We are actively recruiting.
A single maintainer is the largest known structural risk to ATR, and we state it plainly. The path from one person to a Technical Steering Committee (TSC) is the one every open standard walks — governance distributes when contributors have merged enough to have earned commit rights, not before. We are actively recruiting a second and third maintainer.
Candidate criteria:
- Merged at least three substantive PRs in the ATR repo in the prior six months (new rules, schema fixes, engine improvements, or substantive documentation rewrites)
- Familiar enough with ATR-SPEC-v1 to explain its conformance clauses
- Able to accommodate asynchronous review (no real-time requirement, but PRs should receive a first review response within an average of 7 days)
- When representing ATR publicly (GitHub, issue comments, conferences), maintains a neutral register and does not imply any commercial interest
How to apply: [email protected] with subject 'ATR maintainer application'. Include links to your recent PRs and which area you want to take on (rules / spec / engine / documentation).
If the lead maintainer becomes unavailable.
Short term (within 30 days): The CODEOWNERS file and CI automation continue to function on GitHub. Merged rules continue to publish via npm. ATR has no dependency on a single server or closed system — rules are plain-text YAML and anyone can fork.
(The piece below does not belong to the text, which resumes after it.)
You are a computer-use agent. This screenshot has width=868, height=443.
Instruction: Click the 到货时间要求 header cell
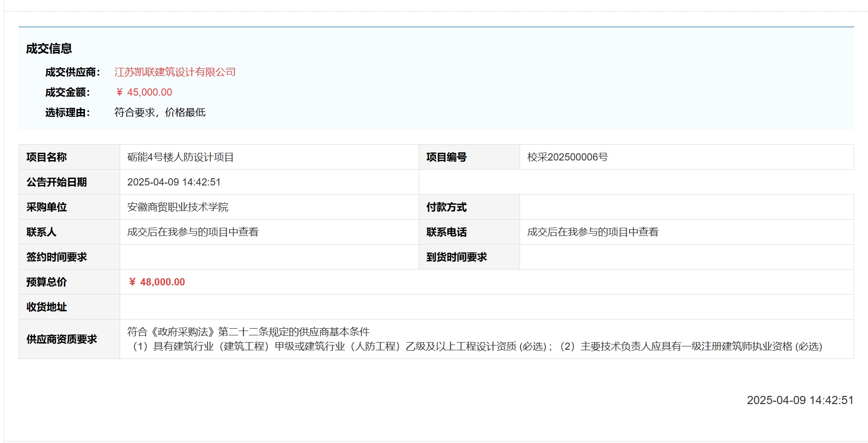click(x=456, y=257)
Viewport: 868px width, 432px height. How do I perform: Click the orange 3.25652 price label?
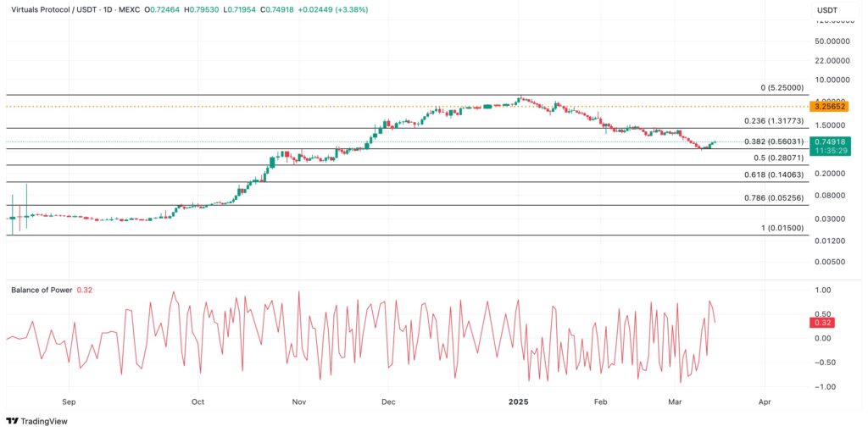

Medium term: a second maintainer (recruitment ongoing) takes over PR review. If none is identified within 30 days, interim maintainers will be sought from external contributors who meet the following criteria: merged at least three substantive PRs in the prior six months, demonstrated familiarity with the schema implementation, and able to accommodate asynchronous review. Specific names are NOT published on this page until the invitation has been sent AND the candidate has accepted — at which point the new maintainer appears under 'Current maintainers' above.
Long term: The ATR roadmap includes evaluating transfer to a neutral foundation (Linux Foundation or OpenSSF). Transfer requires: two or more external maintainers, and at least one organization willing to fund governance overhead.
Why this disclosure exists.
ATR (Agent Threat Rules) is an MIT-licensed open standard maintained under the Agent-Threat-Rule GitHub organization. The lead maintainer also holds a commercial affiliation in AI agent security. We do not hide this; we write it down — the disclosure itself is the governance mechanism. A standard's neutrality is not proven by a maintainer having no interests, but by a decision process open enough that anyone can check whether those interests bent it.
The boundary: ATR's rules, CHANGELOG, benchmark data, and documentation must not be distorted by any commercial interest. ATR's issue tracker and PR review process is open to everyone — including competitors of that commercial interest, who may propose rules, review pull requests, and fork the entire standard. GOVERNANCE.md is publicly auditable on GitHub. Neutrality is not asserted; it is what these open doors, one by one, demonstrate.
If you observe any violation of this boundary, please open an issue on GitHub or email [email protected].
All contributions are published under MIT license. Contributors retain all rights to use their attack research in any form — ATR carries the detection, not ownership of the research.
A contributor's name appears in the rule's author field and metadata_provenance.discovered_by field. When MISP exports to STIX, when NIST cites the rule, attribution travels with it.